### Saved entries:
==========

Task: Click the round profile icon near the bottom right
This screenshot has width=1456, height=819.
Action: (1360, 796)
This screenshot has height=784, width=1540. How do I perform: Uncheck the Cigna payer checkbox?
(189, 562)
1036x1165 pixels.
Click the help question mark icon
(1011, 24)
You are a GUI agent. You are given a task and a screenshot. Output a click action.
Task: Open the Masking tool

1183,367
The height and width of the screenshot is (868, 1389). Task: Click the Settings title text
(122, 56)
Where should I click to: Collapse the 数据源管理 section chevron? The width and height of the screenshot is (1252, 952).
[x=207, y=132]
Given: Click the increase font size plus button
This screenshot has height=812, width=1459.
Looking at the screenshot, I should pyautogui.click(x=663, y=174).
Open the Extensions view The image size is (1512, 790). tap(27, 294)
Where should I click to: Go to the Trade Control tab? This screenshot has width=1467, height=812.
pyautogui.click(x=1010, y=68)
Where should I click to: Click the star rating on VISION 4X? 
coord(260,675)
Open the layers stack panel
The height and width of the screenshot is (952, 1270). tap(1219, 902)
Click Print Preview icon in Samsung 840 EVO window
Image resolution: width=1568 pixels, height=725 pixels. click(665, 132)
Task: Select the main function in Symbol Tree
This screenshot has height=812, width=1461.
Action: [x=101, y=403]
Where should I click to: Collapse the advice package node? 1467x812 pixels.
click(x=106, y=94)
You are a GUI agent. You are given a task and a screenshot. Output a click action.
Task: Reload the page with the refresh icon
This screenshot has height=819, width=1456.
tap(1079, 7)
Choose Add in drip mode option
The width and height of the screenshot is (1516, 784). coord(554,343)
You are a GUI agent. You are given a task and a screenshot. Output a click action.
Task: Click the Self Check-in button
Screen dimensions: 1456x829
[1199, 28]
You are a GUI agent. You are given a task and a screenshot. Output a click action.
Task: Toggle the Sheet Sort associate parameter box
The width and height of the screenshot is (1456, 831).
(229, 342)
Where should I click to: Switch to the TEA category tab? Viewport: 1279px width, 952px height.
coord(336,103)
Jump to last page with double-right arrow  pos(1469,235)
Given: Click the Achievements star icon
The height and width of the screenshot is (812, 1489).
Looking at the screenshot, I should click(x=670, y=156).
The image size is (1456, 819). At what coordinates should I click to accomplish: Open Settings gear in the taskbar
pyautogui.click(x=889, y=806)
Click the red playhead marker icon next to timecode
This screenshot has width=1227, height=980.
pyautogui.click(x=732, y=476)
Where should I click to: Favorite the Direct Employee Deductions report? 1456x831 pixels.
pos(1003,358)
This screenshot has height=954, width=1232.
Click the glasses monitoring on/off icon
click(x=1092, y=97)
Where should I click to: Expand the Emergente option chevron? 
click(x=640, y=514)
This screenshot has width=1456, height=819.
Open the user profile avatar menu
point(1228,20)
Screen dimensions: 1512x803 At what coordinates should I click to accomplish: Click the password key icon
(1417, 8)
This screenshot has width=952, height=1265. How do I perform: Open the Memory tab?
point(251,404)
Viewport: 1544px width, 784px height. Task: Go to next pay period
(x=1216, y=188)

==========

### Directions for this task:
When transcribing the data, keep every line exactly as it is.

### Written response:
Task: Click the round profile icon near the bottom right
This screenshot has width=1456, height=819.
Action: (1360, 796)
This screenshot has height=784, width=1540. How do I perform: Uncheck the Cigna payer checkbox?
(189, 562)
1036x1165 pixels.
Click the help question mark icon
(1011, 24)
You are a GUI agent. You are given a task and a screenshot. Output a click action.
Task: Open the Masking tool

1183,367
The height and width of the screenshot is (868, 1389). Task: Click the Settings title text
(122, 56)
Where should I click to: Collapse the 数据源管理 section chevron? The width and height of the screenshot is (1252, 952).
[x=207, y=132]
Given: Click the increase font size plus button
This screenshot has height=812, width=1459.
Looking at the screenshot, I should pyautogui.click(x=663, y=174).
Open the Extensions view The image size is (1512, 790). tap(27, 294)
Where should I click to: Go to the Trade Control tab? This screenshot has width=1467, height=812.
pyautogui.click(x=1010, y=68)
Where should I click to: Click the star rating on VISION 4X? 
coord(260,675)
Open the layers stack panel
The height and width of the screenshot is (952, 1270). tap(1219, 902)
Click Print Preview icon in Samsung 840 EVO window
Image resolution: width=1568 pixels, height=725 pixels. click(665, 132)
Task: Select the main function in Symbol Tree
This screenshot has height=812, width=1461.
Action: [x=101, y=403]
Where should I click to: Collapse the advice package node? 1467x812 pixels.
click(x=106, y=94)
You are a GUI agent. You are given a task and a screenshot. Output a click action.
Task: Reload the page with the refresh icon
This screenshot has height=819, width=1456.
tap(1079, 7)
Choose Add in drip mode option
The width and height of the screenshot is (1516, 784). coord(554,343)
You are a GUI agent. You are given a task and a screenshot. Output a click action.
Task: Click the Self Check-in button
Screen dimensions: 1456x829
[1199, 28]
You are a GUI agent. You are given a task and a screenshot. Output a click action.
Task: Toggle the Sheet Sort associate parameter box
The width and height of the screenshot is (1456, 831).
(229, 342)
Where should I click to: Switch to the TEA category tab? Viewport: 1279px width, 952px height.
coord(336,103)
Jump to last page with double-right arrow  pos(1469,235)
Given: Click the Achievements star icon
The height and width of the screenshot is (812, 1489).
Looking at the screenshot, I should click(x=670, y=156).
The image size is (1456, 819). At what coordinates should I click to accomplish: Open Settings gear in the taskbar
pyautogui.click(x=889, y=806)
Click the red playhead marker icon next to timecode
This screenshot has width=1227, height=980.
pyautogui.click(x=732, y=476)
Where should I click to: Favorite the Direct Employee Deductions report? 1456x831 pixels.
pos(1003,358)
This screenshot has height=954, width=1232.
Click the glasses monitoring on/off icon
click(x=1092, y=97)
Where should I click to: Expand the Emergente option chevron? 
click(x=640, y=514)
This screenshot has width=1456, height=819.
Open the user profile avatar menu
point(1228,20)
Screen dimensions: 1512x803 At what coordinates should I click to accomplish: Click the password key icon
(1417, 8)
This screenshot has width=952, height=1265. How do I perform: Open the Memory tab?
point(251,404)
Viewport: 1544px width, 784px height. Task: Go to next pay period
(x=1216, y=188)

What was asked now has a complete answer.